Phytohaemagglutinin (PHA) receptor glycoproteins purified by affinity chromatography from porcine splenic lymphocytes, were reconstituted into vesicles made of phosphatidylcholine and phosphatidylserine, concomitantly with Sendai virus fusogenic proteins HN and F. The vesicles were used as a vehicle to insert the PHA receptor glycoproteins into a highly enriched population of porcine B lymphocytes. Fluorescence analyses showed that 52±2% of the reconstituted B cells had incorporated the lectin receptors. The modified B lymphocytes were assayed for their response (tritiated thymidine incorporation into nucleic acids) to PHA, concanavalin A (Con A), or to lipopolysaccharide (LPS). The results showed that porcine B cells fused with vesicles containing only viral fusogenic proteins failed to respond to either PHA or Con A. Tritiated thymidine incorporation was similar to background values. The cells did, however, respond to LPS with values of label incorporation similar to those observed in the case of pre‐fused B lymphocytes. When purified B lymphocytes were fused with vesicles containing PHA receptors and viral fusogenic proteins, assays of thymidine incorporation showed a statistically significant (P<0.001) and specific response of the modified cells to PHA stimulation.
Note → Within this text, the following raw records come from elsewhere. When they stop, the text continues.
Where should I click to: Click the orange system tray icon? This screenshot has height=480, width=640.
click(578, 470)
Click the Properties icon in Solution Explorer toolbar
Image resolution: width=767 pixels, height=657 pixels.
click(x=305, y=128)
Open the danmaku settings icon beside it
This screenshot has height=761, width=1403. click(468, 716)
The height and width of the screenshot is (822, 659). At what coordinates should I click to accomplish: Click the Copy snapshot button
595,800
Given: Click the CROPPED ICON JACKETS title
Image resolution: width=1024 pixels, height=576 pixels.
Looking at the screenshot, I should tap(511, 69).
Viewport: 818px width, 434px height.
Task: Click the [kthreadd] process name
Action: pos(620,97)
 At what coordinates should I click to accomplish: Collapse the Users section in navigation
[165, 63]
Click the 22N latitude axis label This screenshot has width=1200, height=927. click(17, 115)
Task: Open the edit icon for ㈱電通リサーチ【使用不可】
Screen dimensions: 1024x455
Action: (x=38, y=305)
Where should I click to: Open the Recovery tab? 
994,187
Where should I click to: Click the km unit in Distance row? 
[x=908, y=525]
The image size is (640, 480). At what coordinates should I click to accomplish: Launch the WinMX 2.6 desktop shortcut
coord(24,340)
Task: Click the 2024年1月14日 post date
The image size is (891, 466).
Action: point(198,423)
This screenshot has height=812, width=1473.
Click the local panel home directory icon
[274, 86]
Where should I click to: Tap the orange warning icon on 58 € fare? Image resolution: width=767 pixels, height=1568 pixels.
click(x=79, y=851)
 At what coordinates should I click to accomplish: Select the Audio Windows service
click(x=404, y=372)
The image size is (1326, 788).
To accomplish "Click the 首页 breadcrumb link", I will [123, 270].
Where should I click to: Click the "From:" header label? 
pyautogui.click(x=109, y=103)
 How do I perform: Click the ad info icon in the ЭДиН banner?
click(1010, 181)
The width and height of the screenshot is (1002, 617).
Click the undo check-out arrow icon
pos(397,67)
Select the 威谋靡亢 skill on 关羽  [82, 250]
Reconstituted cells cultured in the presence of PHA incorporated approximately nine times more radioactive label than pre‐fused cells or cells fused with vesicles containing only fusogenic viral proteins. In marked contrast, reconstituted B lymphocytes did not show any significant label incorporation above background level in response to Con A, but they retained their ability to respond to LPS. Our findings suggest that B lymphocytes can be made to respond specifically to PHA by insertion of appropriate lymphocyte‐derived receptors.